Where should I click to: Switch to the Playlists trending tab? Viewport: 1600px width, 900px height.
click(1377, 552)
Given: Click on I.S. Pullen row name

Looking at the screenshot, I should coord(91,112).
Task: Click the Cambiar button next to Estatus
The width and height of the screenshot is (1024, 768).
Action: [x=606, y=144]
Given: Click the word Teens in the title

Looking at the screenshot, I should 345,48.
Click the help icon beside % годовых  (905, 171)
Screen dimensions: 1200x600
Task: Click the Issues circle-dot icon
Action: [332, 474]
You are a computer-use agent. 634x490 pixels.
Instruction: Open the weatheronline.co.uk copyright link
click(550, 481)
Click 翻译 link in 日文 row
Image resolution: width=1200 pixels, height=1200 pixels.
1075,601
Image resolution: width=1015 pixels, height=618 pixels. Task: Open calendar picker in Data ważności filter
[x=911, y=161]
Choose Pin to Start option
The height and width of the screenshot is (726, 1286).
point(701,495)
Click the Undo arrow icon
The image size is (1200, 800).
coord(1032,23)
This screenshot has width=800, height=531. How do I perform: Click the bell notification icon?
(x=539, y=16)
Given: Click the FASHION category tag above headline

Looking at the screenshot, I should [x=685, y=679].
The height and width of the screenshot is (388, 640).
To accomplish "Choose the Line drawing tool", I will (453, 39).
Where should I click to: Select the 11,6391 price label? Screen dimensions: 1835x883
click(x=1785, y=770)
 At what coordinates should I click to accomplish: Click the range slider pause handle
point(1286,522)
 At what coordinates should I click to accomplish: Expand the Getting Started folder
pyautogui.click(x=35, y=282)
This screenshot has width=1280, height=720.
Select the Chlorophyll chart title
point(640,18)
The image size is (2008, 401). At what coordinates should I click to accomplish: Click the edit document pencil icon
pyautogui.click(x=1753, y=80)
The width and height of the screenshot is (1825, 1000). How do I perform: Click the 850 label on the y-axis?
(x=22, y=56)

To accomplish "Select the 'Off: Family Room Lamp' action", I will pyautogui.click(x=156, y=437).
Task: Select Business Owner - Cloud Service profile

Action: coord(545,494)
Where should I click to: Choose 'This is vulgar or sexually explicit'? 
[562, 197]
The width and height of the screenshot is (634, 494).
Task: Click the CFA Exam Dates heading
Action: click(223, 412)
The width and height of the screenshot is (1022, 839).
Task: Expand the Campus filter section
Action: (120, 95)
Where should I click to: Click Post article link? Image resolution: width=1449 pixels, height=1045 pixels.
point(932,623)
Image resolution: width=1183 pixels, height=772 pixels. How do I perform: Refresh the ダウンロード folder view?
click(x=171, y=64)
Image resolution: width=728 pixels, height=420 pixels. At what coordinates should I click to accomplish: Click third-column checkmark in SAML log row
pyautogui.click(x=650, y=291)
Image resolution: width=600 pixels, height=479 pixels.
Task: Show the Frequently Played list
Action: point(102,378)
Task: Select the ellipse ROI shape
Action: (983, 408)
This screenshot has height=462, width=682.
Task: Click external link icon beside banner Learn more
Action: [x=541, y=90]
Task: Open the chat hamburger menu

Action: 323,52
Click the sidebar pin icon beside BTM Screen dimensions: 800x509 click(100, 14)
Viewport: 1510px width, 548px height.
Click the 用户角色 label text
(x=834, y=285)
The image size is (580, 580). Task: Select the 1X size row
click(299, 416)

TASK:
Show each line of the material above where "will" occurs.

EXPECTED OUTPUT:
To accomplish "Choose the Line drawing tool", I will (453, 39).
To accomplish "Select the 'Off: Family Room Lamp' action", I will pyautogui.click(x=156, y=437).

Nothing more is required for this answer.